Risadas estrondosas tomavam conta do lugar, e eu procurei me levantar para entender a situação. 

- Ele acordou! Connie, venha! 

Minha visão turva começou a se clarear, e as figuras humanas em minha frente fizeram sentido. 

Sasha estava com seus olhos arregalados cravados em mim, enquanto Connie esbanjava um sorriso de calma. 

- Está tudo bem. Nós vencemos por enquanto. Estamos voltando para casa - Sasha disse baixo, abraçando-me. 

Por cima de seu ombro, observei alguns soldados nos encarando, outros, sorrindo e comemorando. Alguns diziam o nome de Eren, e outros estavam em cantos, dormindo ou rezando aos Deuses. 

Como será que eu ficaria? Depois de tudo aquilo? Depois de...

- Onde ele está? - Perguntei sem pudor, me afastando de Sasha. 

Ela encarou Connie e encarou o chão. Meu coração pulou em meu peito, e eu esperei pela pior notícia.

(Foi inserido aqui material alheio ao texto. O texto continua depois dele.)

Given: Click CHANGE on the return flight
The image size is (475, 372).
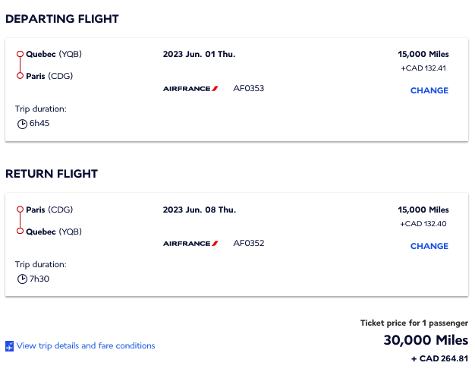Looking at the screenshot, I should click(429, 246).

- Ele está aqui. Mas não podemos entrar em sua sala. Ele está com Eren. Fique calmo, as coisas irão se resolver! - Sasha bradou, abraçando-me de novo. 

Parecia mais uma tentativa de me deixar calado, mas dessa vez não recuei. 

A vida era muito banal para que recuássemos de abraços. Era muito curta, para que sentíssemos raiva, ciúme ou arrependimento. 

Se Esther não estivesse mais aqui, o único lugar no mundo que faria sentido eu estar, seria nos braços de minha família. Sasha, Connie, mamãe e Louise, caso ainda estivessem no mundo. Eu também não sabia se estavam. 

Connie se juntou ao abraço. Parecia ter entendido que o momento era esse - que o momento para valorizar nossas vidas chegara, e não devia ser adiado. 

- Sasha, eu... 

- Não precisa dizer mais nada. Apenas descanse. Eu estou tentando fazer isso também - ela sussurrou, nos largando do abraço. 

- Ei, Lobov já voltou? - Connie questionou, tentando mudar de assunto. Ou talvez por preocupação legítima. Lobov era um de nossos melhores soldados. 

- Acho que não, ele deve voltar a qualquer instante - Sasha respondeu, se levantando comigo. 

Antes que eu pudesse comentar algo, tudo aconteceu em um piscar de olhos. 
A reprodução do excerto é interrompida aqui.